Overview
Every year on February 2, Groundhog Day, the famous groundhog Punxsutawney Phil—and a growing cast of creatures (including stuffed animals, sock puppets, and mascots)—emerge from their burrows to predict the weather. Punxsutawney Phil, the prognosticator of prognosticators, has been predicting the weather since 1887. If he sees his shadow, his prediction is for six more weeks of winter. If not, he predicts an early spring.
This package brings together prediction data from Countdown to Groundhog Day and weather data from Open-Meteo to help you evaluate which prognosticators you can trust.
Installation
# Install from GitHub
devtools::install_github("ericpgreen/feb2")Usage
Currently this is a function-less data package designed to facilitate your analyses of Groundhog Day prediction data.
Datasets
There are three main datasets and several supporting datasets.
erDiagram
prognosticators {
string prognosticator_slug PK
string prognosticator_name
string prognosticator_city
float prognosticator_lat
float prognosticator_long
string prognosticator_type
string prognosticator_creature
string Status
}
predictions {
string prognosticator_slug FK
int year
string prediction
int predict_early_spring
}
class_def1 {
string prognosticator_city FK
int year
string class
}
class_def1_data {
string prognosticator_city FK
int year
int month
float tmax_monthly_mean_f
float tmax_monthly_mean_f_15y
string class
}
prognosticators ||--o{ predictions : "has"

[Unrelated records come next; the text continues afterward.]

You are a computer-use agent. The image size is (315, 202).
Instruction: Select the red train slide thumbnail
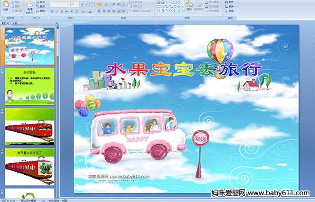[x=29, y=126]
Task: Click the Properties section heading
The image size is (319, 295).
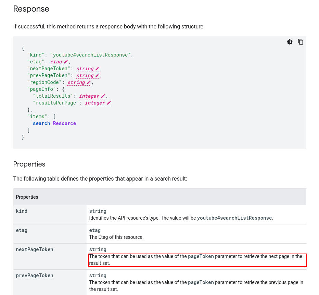Action: [29, 164]
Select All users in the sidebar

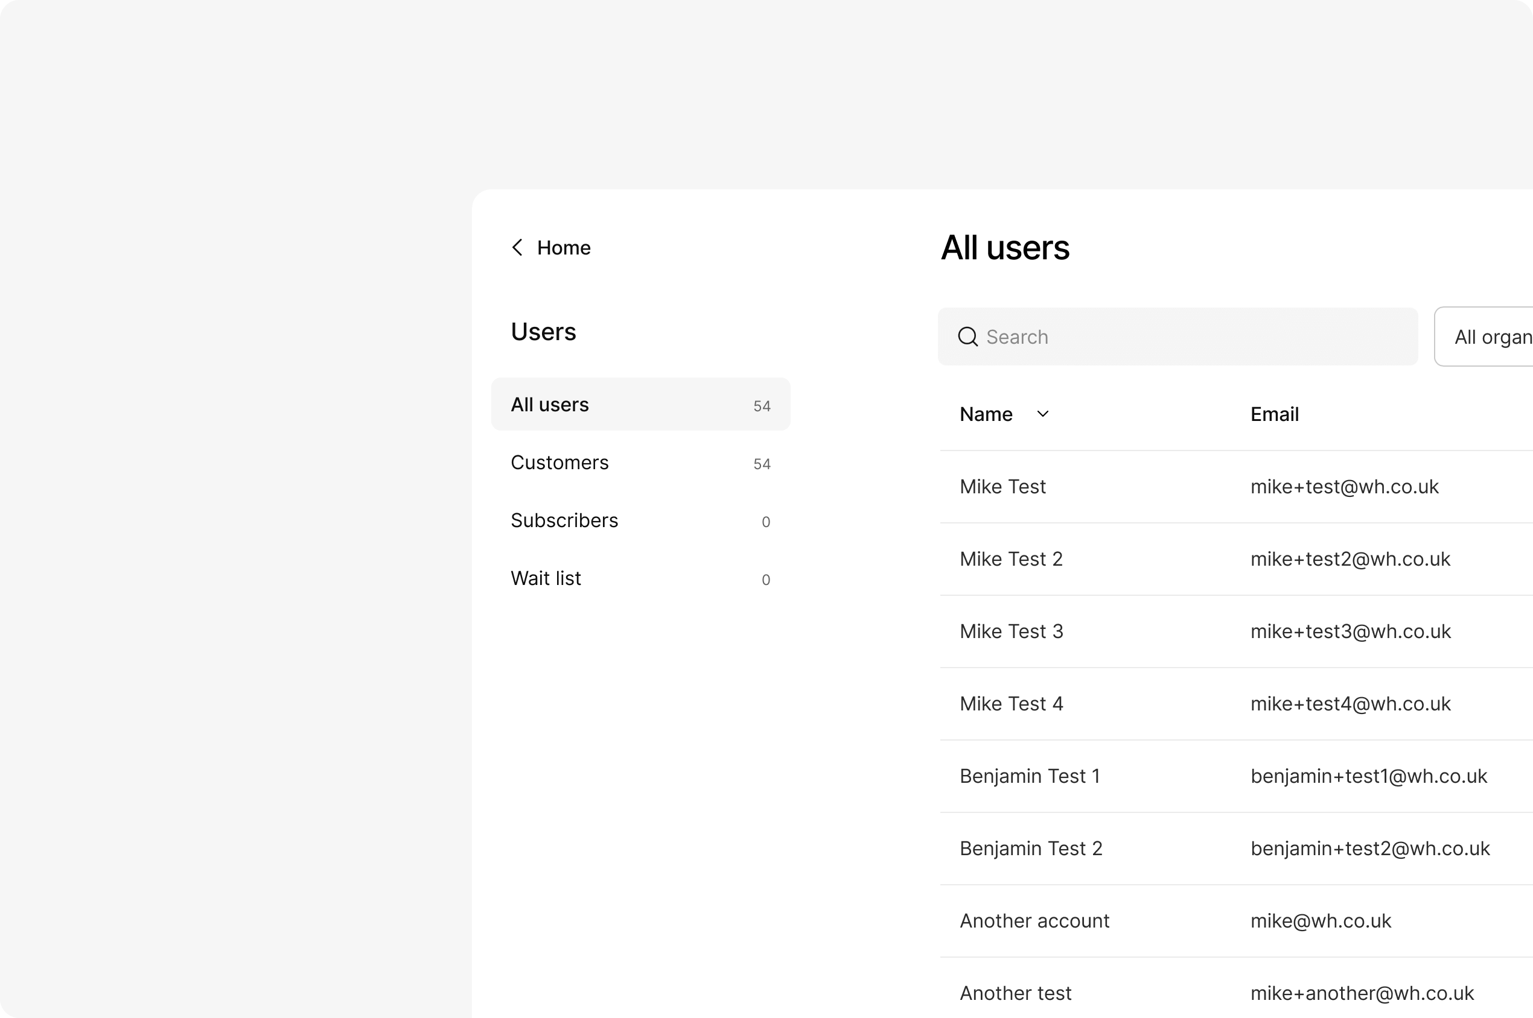(640, 404)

prognosticators ||--o{ class_def1 : "location"
prognosticators ||--o{ class_def1_data : "location"
class_def1_data ||--|| class_def1 : "summarizes"
prognosticators
Michael Venos, the creator of Countdown to Groundhog Day, maintains the internet’s most comprehensive database about Groundhog Day predictions. He generously agreed to allow me to incorporate his data into this package. Currently he has data on a diverse collection of over 300 prognosticators.
Each prognosticator is uniquely identified by a prognosticator_slug derived from their URL on the Countdown to Groundhog Day website. This allows for accurate linking even when multiple prognosticators share the same name (e.g., there are multiple “Woody” prognosticators in different cities).
predictions
Michael has collected over 2,400 predictions going back to Punxsutawney Phil’s first prediction in 1887. Some years the prediction is uncertain or not recorded, accounting for the NAs.
Predictions are linked to prognosticators via prognosticator_slug, ensuring accurate attribution even for prognosticators with duplicate names.
class_def1
The biggest challenge for evaluating Groundhog Day predictions is defining what we mean by “early spring”. So far in this package I follow the general approach of earlier analyses by NOAA and 538. I define early spring for a prognosticator’s location as one month (February OR March) with an average high temperature above the historical average for that month.1 Unlike the previous analyses, however, I use local data for each prognosticator. NOAA used U.S. national temperatures, and 538 looked across nine U.S. regions.2 I think it’s just silly to expect a real or stuffed groundhog to be able to predict national or regional weather based on localized sunshine. I say let’s evaluate their powers of prognostication using local data.3
Weather Data
Weather data comes from Open-Meteo’s Historical Weather API, which provides ERA5 reanalysis data back to 1940. Each prognosticator’s city is geocoded to coordinates, and daily maximum temperatures are retrieved directly for those coordinates.
For Punxsutawney Phil’s predictions from 1887-1939 (before Open-Meteo coverage), weather data comes from nearby NOAA GHCND weather stations.
Classification Steps
- Geocode each prognosticator’s city to latitude/longitude coordinates
- Query Open-Meteo Historical API for daily maximum temperatures (February and March, 1940-present)
- Calculate the mean monthly high temperature for each location
- Calculate the 15-year rolling mean high monthly temperature
- Use the
def1definition to classify each year as “early spring” or “long winter”
The class_def1 dataset contains one row per city-year with the classification. The class_def1_data dataset contains the underlying monthly temperature data and rolling averages.
Updates
I plan to update the prognosticators, predictions, and classifications data after the month of March (classification definition def1 depends on March weather data).
Data Use
Open-Meteo weather data is available under CC BY 4.0. Data on prognosticators and their predictions come with permission from Countdown to Groundhog Day. You are welcome to use the data via this package for any purpose, but please do not post the raw data on any other public sites. Instead, give credit to Michael’s tremendous effort by pointing back to Countdown to Groundhog Day.
Hex Sticker
The groundhog pixel art is a DALL-E 2 creation.
Issues
Please submit an issue if you encounter any bugs or errors. This package comes with no warranty of any kind. Don’t rely on me or these rodents to get it right. Though my family did live in Punxsutawney when I was 4, and I have been to Gobbler’s Knob.